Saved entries
=== Begin Enclosure ===

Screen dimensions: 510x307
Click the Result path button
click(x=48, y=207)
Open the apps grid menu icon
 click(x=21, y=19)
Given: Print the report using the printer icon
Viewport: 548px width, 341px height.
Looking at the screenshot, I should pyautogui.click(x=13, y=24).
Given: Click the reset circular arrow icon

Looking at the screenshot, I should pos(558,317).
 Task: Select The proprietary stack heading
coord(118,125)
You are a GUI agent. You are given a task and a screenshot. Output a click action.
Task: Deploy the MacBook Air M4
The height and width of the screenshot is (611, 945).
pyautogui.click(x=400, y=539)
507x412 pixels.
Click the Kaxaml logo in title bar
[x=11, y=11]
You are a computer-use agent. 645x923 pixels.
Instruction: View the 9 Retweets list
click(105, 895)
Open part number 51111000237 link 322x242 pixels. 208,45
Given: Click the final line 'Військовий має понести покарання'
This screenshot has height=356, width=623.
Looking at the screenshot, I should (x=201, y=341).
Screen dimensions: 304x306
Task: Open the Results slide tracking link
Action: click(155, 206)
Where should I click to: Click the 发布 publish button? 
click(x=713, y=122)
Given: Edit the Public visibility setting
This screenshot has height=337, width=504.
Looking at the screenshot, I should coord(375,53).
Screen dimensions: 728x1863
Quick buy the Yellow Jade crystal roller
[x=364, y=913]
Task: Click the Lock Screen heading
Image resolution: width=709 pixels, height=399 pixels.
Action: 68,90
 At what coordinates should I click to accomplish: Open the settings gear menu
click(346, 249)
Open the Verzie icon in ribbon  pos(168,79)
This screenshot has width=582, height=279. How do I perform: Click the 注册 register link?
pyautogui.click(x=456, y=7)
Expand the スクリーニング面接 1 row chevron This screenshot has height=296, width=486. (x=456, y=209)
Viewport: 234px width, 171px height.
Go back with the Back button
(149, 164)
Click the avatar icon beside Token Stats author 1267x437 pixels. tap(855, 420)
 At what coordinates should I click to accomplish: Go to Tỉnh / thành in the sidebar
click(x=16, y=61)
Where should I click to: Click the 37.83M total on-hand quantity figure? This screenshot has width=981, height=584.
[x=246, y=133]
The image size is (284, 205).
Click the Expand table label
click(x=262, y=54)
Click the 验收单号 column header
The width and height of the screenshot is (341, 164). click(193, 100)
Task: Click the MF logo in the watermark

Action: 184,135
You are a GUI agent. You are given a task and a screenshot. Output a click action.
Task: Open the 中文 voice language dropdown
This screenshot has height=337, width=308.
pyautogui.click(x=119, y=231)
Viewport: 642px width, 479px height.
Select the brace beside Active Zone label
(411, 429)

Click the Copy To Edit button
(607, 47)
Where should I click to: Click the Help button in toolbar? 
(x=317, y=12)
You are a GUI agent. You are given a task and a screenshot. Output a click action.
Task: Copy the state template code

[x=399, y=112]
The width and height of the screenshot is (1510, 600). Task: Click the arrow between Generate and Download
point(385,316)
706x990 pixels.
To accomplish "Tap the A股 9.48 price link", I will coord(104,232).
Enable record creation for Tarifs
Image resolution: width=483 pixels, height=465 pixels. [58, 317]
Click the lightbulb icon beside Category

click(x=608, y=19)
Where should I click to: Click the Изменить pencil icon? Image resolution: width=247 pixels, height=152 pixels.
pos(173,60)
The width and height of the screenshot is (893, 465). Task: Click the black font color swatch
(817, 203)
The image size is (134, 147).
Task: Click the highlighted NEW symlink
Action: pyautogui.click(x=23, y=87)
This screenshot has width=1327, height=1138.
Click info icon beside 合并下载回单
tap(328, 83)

=== End Enclosure ===

Problem: Only the last part of the records is wanted. Repeat it exactly, beginning at the line containing "Where should I click to: Click the Help" and ending at the final line.

Task response:
Where should I click to: Click the Help button in toolbar? 
(x=317, y=12)
You are a GUI agent. You are given a task and a screenshot. Output a click action.
Task: Copy the state template code

[x=399, y=112]
The width and height of the screenshot is (1510, 600). Task: Click the arrow between Generate and Download
point(385,316)
706x990 pixels.
To accomplish "Tap the A股 9.48 price link", I will coord(104,232).
Enable record creation for Tarifs
Image resolution: width=483 pixels, height=465 pixels. [58, 317]
Click the lightbulb icon beside Category

click(x=608, y=19)
Where should I click to: Click the Изменить pencil icon? Image resolution: width=247 pixels, height=152 pixels.
pos(173,60)
The width and height of the screenshot is (893, 465). Task: Click the black font color swatch
(817, 203)
The image size is (134, 147).
Task: Click the highlighted NEW symlink
Action: pyautogui.click(x=23, y=87)
This screenshot has width=1327, height=1138.
Click info icon beside 合并下载回单
tap(328, 83)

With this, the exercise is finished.